It’s a little early for Best Picture candidates to come out, isn’t it? Oscar-winning director Kathryn Bigelow has made a name for herself by shooting gritty, realistic depictions of modern warfare (“The Hurt Locker,” “Zero Dark Thirty”). “Detroit” is merely a departure in setting, not genre.

Set in 1967 Detroit, the mix of economic depression and rising racial tensions come to a head at the Algiers Hotel, a cheap oasis for black youth to escape the literal war zone in their neighborhoods. Police, state patrol and the National Guard are patrolling the burning streets while looting runs rampant. A curfew is in effect, but it’s just another day in paradise for most of the black youth who just want to live their lives and let loose with some alcohol and loud music.

A toxic blend of police aggression, miscommunication and being at the wrong place at the wrong time sets off a series of cold-blooded killings and the subsequent aftermath. When the smoke clears, what’s left is a previously untold story that becomes another part of America’s shameful racist legacy.

A mostly unknown cast surrounds rising stars John Boyega and Will Poulter, who play a black security guard and the racist ranking police officer on scene, respectively. Anthony Mackey adds star power, but the real standout performances are by Algee Smith (Larry) and Jacob Latimore (Fred), who are really the central figures of the entire story. Larry is a singer with a silky smooth voice, and Fred is his biggest fan and best friend. Caught unaware, they are portrayed as the real innocent victims, even more so than the other patrons of the Algiers. Bigelow somehow is able to make the two of them stand out in a true ensemble cast, all delivering outstanding performances, which is a testament to both their acting and her direction.

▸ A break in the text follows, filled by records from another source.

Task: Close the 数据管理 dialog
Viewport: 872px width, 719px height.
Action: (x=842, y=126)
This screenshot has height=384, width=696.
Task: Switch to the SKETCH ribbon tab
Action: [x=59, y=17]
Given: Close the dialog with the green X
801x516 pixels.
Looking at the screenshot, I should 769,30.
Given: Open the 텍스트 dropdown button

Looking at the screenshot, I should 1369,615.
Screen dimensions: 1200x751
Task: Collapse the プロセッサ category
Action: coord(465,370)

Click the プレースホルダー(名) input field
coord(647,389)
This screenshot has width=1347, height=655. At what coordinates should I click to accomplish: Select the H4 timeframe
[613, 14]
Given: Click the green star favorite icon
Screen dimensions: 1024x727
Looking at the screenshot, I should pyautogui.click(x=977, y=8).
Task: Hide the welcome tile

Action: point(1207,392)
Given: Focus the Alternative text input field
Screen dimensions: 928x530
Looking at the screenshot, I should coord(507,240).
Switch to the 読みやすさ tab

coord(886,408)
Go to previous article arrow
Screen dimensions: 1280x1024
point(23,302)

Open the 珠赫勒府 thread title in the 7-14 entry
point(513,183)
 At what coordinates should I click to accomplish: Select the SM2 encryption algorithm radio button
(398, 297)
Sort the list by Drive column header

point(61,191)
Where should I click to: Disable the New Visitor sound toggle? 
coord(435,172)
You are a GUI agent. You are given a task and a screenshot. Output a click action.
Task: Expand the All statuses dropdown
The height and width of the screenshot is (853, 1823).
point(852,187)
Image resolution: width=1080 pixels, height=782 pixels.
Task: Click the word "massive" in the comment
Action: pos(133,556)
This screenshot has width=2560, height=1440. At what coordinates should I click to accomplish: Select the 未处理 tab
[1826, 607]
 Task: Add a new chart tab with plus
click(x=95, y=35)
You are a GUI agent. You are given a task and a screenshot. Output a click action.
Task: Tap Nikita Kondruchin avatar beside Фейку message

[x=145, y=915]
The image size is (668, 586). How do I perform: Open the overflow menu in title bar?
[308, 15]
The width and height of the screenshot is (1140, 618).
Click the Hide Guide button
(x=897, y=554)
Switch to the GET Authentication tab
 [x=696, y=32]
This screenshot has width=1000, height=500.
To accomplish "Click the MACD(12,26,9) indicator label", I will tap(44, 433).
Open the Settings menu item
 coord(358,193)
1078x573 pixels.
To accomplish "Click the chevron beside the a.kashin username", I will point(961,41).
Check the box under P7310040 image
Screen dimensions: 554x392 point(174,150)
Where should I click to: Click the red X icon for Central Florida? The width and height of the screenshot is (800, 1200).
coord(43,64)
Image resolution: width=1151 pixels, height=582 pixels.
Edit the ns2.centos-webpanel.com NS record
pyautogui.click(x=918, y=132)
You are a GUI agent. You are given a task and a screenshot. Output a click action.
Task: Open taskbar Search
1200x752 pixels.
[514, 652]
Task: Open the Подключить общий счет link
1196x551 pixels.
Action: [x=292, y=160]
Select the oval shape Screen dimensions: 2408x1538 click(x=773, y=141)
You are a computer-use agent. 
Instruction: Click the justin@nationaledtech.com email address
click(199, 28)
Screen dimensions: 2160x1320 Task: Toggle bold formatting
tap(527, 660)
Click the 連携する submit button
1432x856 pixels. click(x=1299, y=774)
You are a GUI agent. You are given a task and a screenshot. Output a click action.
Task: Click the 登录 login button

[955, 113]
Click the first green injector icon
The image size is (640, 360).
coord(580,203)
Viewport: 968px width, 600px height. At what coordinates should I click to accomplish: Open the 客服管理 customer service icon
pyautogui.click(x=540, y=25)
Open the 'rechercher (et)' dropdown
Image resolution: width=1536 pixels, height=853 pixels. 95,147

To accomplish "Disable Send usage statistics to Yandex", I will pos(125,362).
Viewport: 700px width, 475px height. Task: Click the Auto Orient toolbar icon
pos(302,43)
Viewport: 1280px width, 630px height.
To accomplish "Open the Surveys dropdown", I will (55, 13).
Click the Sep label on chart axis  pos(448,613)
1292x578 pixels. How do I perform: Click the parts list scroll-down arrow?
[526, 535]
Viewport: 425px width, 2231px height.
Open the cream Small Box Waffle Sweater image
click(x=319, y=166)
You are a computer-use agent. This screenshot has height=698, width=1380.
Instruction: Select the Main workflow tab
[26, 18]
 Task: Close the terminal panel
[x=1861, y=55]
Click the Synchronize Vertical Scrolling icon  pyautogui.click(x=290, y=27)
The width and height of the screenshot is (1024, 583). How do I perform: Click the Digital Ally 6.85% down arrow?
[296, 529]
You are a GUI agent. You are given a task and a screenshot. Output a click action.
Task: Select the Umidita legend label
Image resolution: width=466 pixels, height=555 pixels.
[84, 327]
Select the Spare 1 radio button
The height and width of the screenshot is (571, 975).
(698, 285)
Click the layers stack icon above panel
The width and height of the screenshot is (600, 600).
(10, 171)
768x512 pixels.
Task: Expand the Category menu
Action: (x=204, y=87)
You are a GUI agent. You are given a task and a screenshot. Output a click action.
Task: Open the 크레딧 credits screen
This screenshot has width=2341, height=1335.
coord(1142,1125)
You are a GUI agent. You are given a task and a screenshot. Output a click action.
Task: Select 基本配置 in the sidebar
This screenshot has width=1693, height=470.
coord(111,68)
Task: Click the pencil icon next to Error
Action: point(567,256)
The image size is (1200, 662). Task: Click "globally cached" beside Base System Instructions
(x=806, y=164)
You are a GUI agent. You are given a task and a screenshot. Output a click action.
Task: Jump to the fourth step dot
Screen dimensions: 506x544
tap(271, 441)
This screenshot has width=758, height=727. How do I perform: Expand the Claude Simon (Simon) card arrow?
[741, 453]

There was one maddening question I kept asking myself throughout, and you will too as you find yourself sucked into the extremely well-done tension. But as expressed at the end of the film, much of the accuracy of the actual events are unknown, so award-winning writer Mark Boal took some liberties to add dramatic effect. His restraint shown in his liberties pays off handsomely, and what the viewer gets as a result is two and a half hours of what feels more like a documentary than a blend of fiction and non.

What stood out to me was not how tragic the events seemed to be, but how timely and shockingly poignant the story is with the current Black Lives Matter movement. Not to get too off track, but “Detroit” truly struck a nerve; in a good way. The aim was to dig deep into the soul of the viewer and tap into the uncomfortable recognition of racial inequities that still exist in our society. To shed light on the real problem with police brutality, which isn’t necessarily that cops are racist, but that there is a stark cultural divide in perspective and lifestyle between those who are charged with protecting the people and the citizens. This is particularly noticeable in 1967 Detroit, but is certainly still relevant today.

“Detroit” is a gritty and sometimes somber reminder of how things once were during the Civil Rights Movement, but what really sticks is the question; have things really changed that much? The emotions will be stirred in you, and you will leave with a real sense of tragedy, but also that this was an exceptionally made film. If buzz can stick around, expect award nominations to prevail. This is certainly one of the best films I’ve seen so far this year.